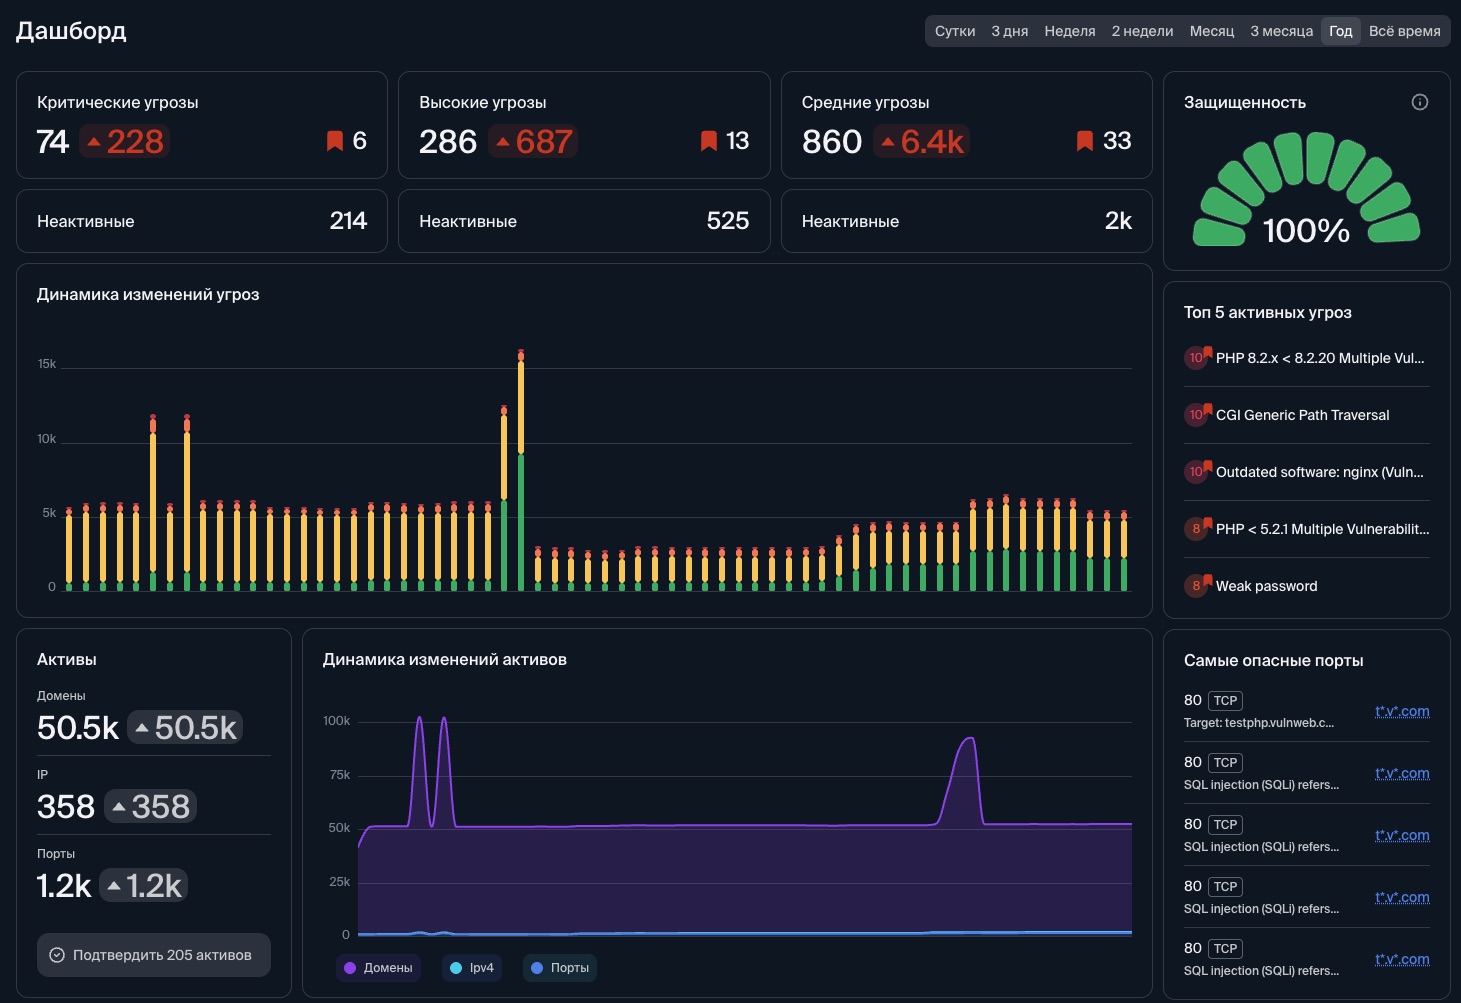Click severity 8 badge beside Weak password

click(x=1196, y=586)
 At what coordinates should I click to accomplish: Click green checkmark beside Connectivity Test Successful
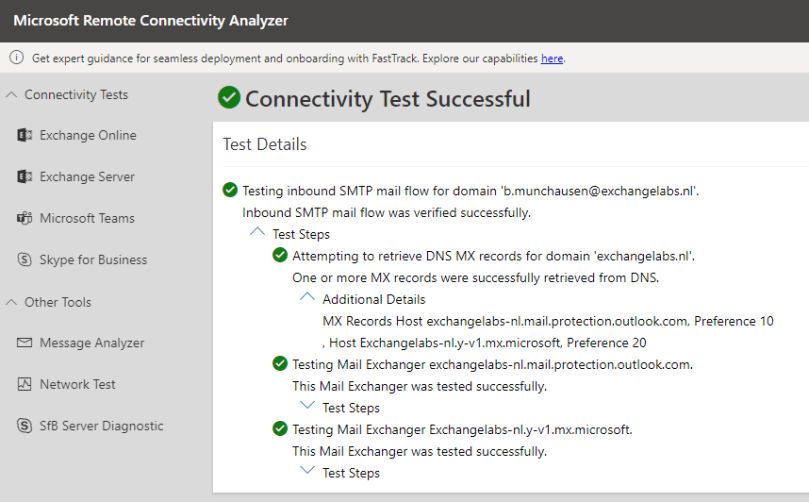tap(229, 98)
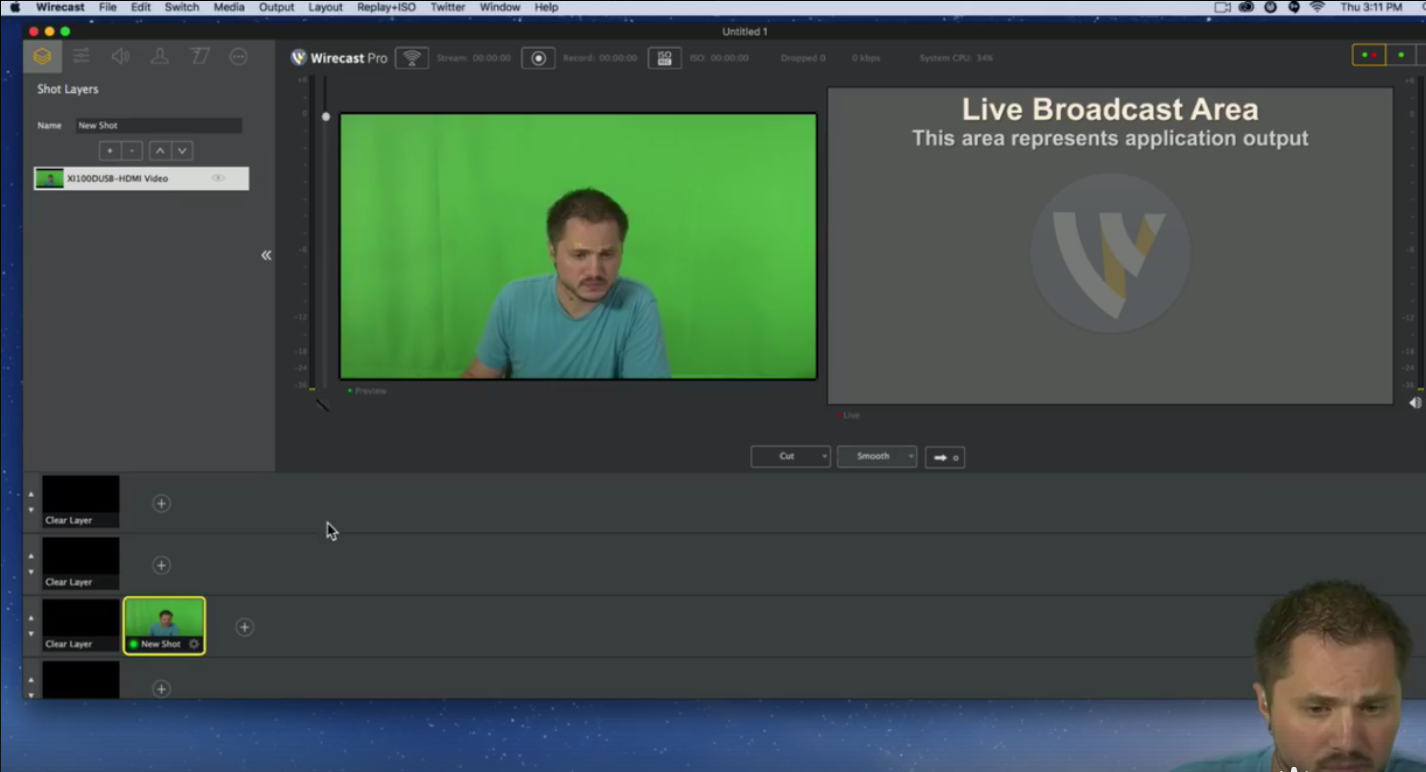The width and height of the screenshot is (1426, 772).
Task: Open the audio speaker properties tab
Action: [x=120, y=57]
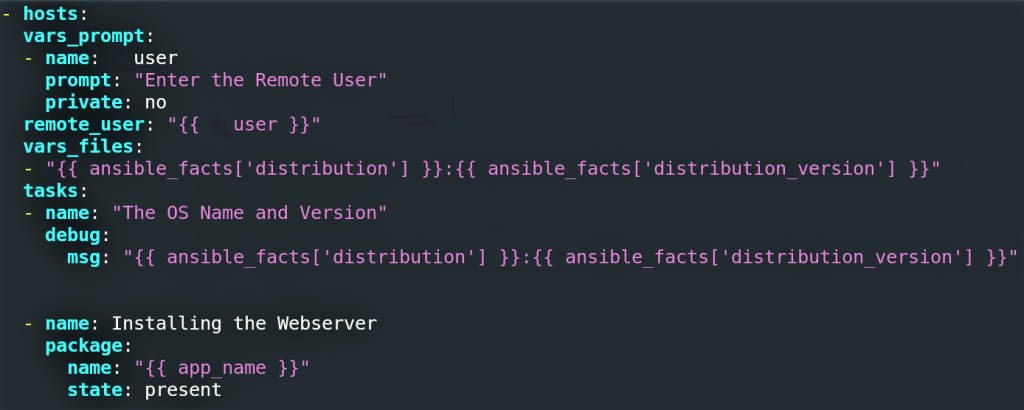
Task: Click the "The OS Name and Version" string
Action: click(249, 212)
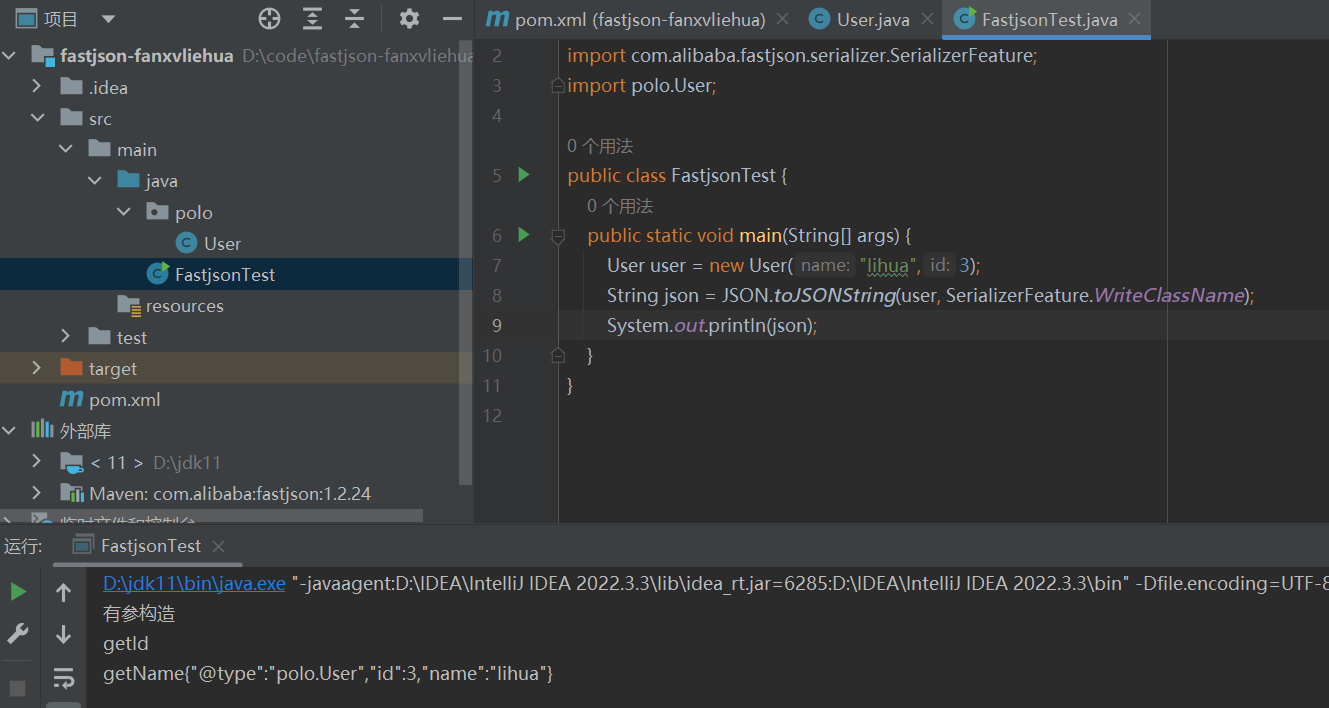Toggle code folding at the main method

click(x=558, y=236)
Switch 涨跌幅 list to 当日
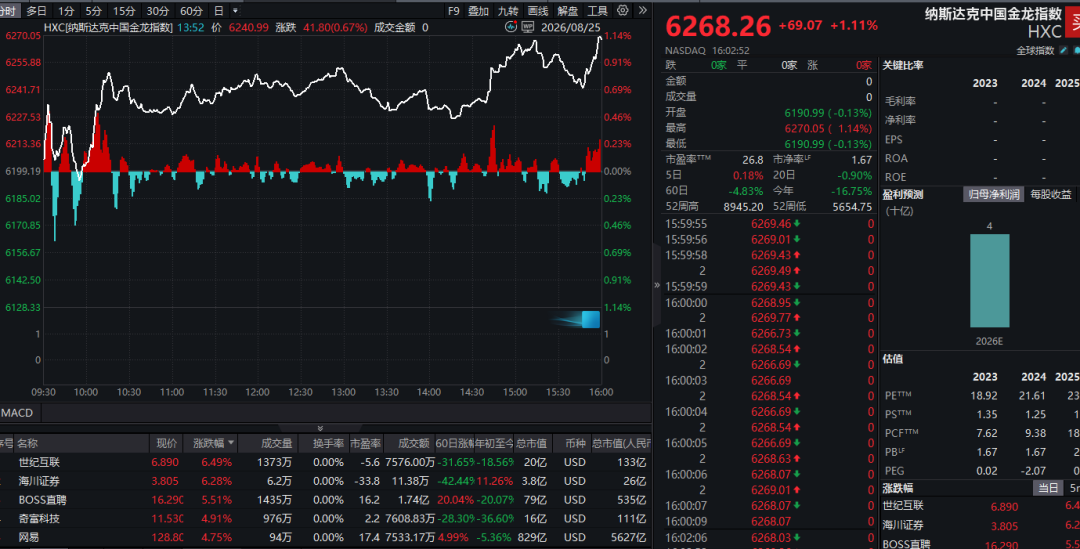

_____

_Task description_. In your reply, please set down exactly the lines from the one containing "At what coordinates" through the end of the records, with the pictures left out.

_Result_.
 At what coordinates should I click to accomplish: Click green checkmark beside Connectivity Test Successful
tap(229, 98)
The width and height of the screenshot is (1426, 772).
Task: Open the audio speaker properties tab
Action: [x=120, y=57]
Task: Click the "The OS Name and Version" string
Action: click(249, 212)
Toggle code folding at the main method

click(x=558, y=236)
Switch 涨跌幅 list to 当日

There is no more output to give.